Omitting any pictures, transcribe the entries below exactly.

START Information supplied

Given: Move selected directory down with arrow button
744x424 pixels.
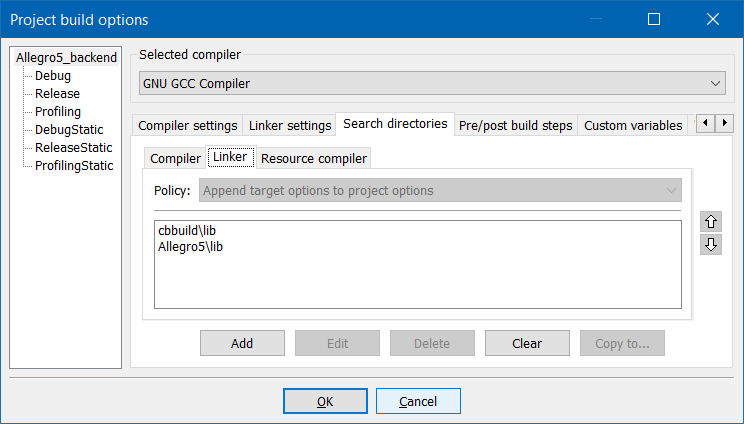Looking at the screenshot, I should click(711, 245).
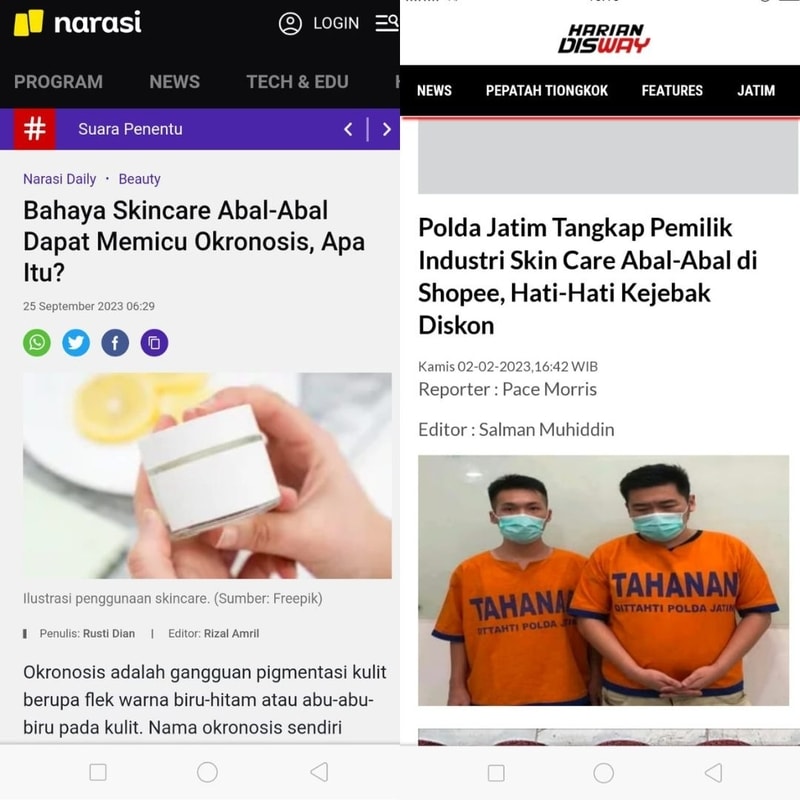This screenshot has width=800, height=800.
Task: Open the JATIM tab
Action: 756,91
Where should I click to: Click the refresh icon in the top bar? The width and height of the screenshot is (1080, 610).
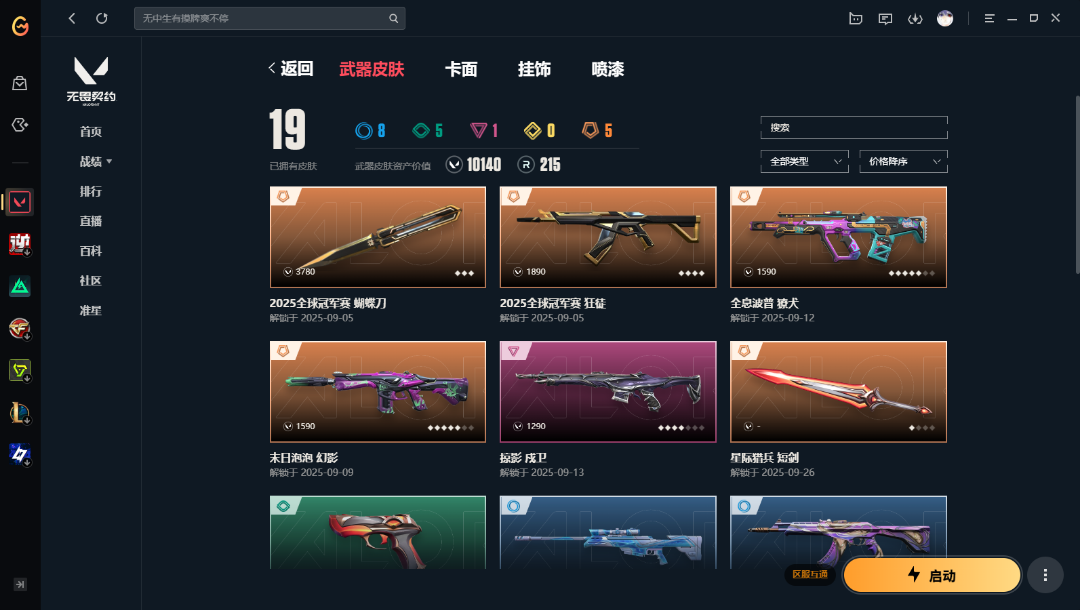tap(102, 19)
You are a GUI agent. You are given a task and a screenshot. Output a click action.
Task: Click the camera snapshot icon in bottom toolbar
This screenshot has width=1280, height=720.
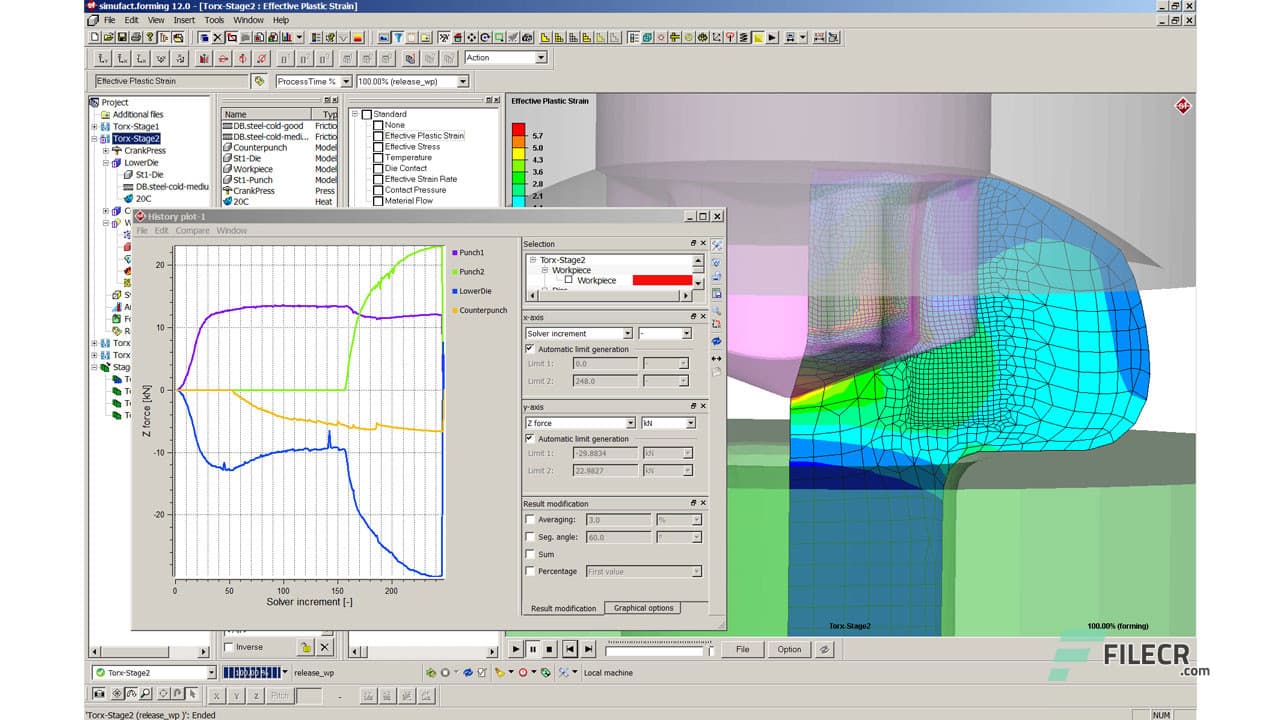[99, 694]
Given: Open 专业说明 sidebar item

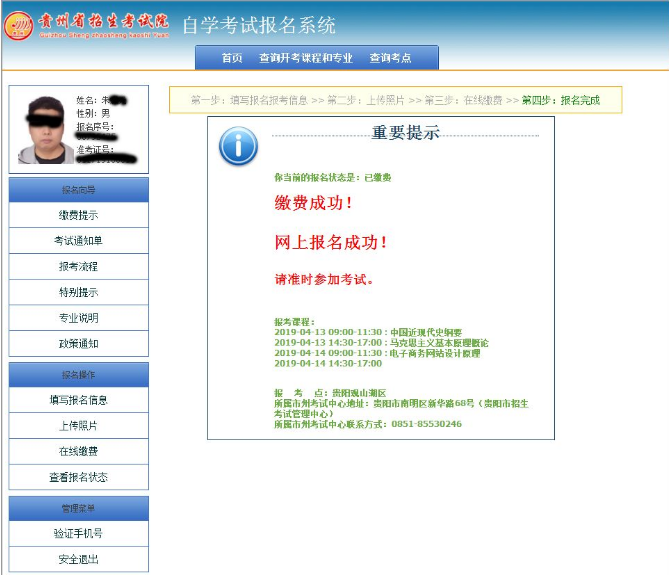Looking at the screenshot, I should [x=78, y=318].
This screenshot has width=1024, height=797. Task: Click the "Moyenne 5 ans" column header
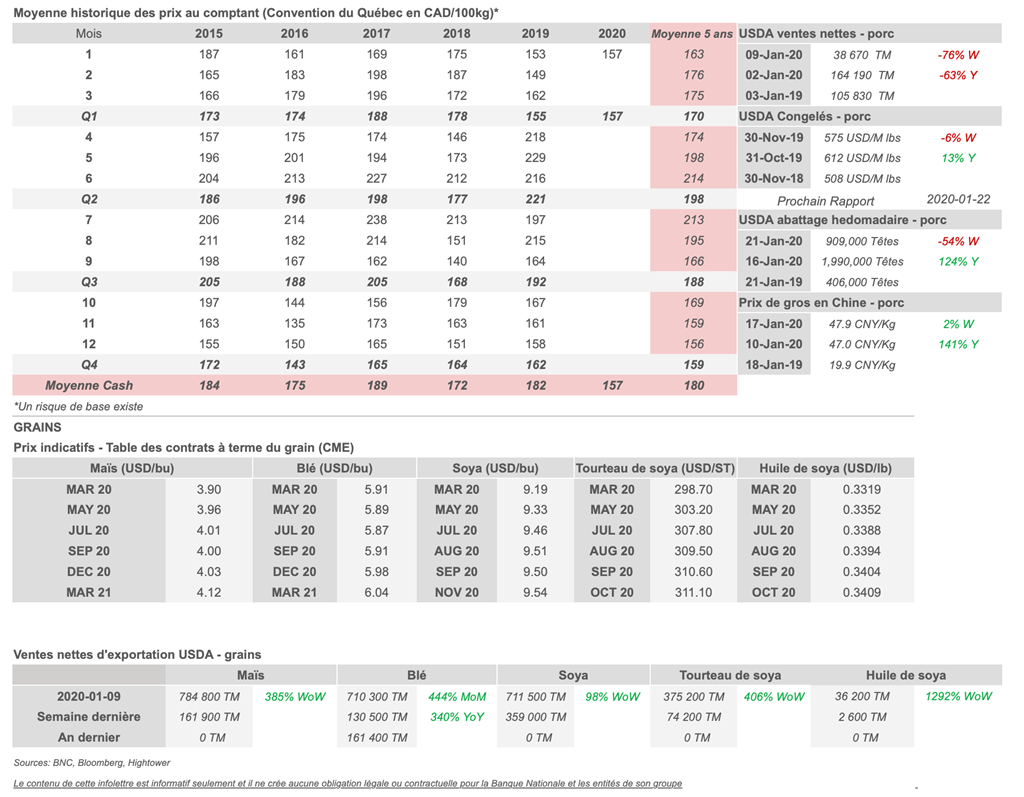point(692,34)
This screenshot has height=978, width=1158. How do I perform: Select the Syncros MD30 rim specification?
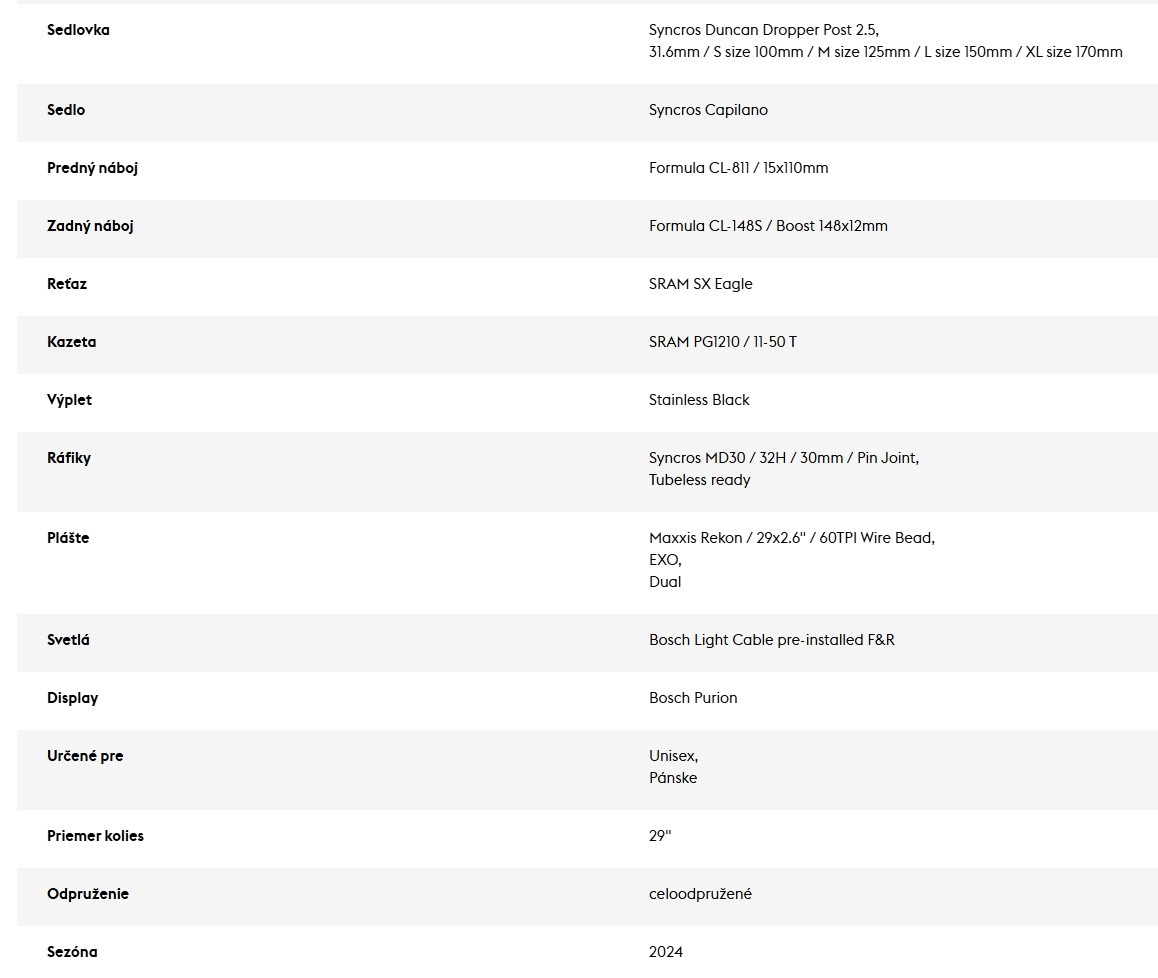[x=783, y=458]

END Information supplied

Your solution:
Given: Move selected directory down with arrow button
744x424 pixels.
Looking at the screenshot, I should click(711, 245).
This screenshot has width=800, height=800.
Task: Open the JATIM tab
Action: 756,91
Where should I click to: Click the refresh icon in the top bar? The width and height of the screenshot is (1080, 610).
tap(102, 19)
You are a GUI agent. You are given a task and a screenshot. Output a click action.
Task: Click the camera snapshot icon in bottom toolbar
This screenshot has width=1280, height=720.
[99, 694]
Given: Open 专业说明 sidebar item

Looking at the screenshot, I should [x=78, y=318].
This screenshot has width=1024, height=797. Task: Click the "Moyenne 5 ans" column header
point(692,34)
This screenshot has height=978, width=1158. How do I perform: Select the Syncros MD30 rim specification?
[x=783, y=458]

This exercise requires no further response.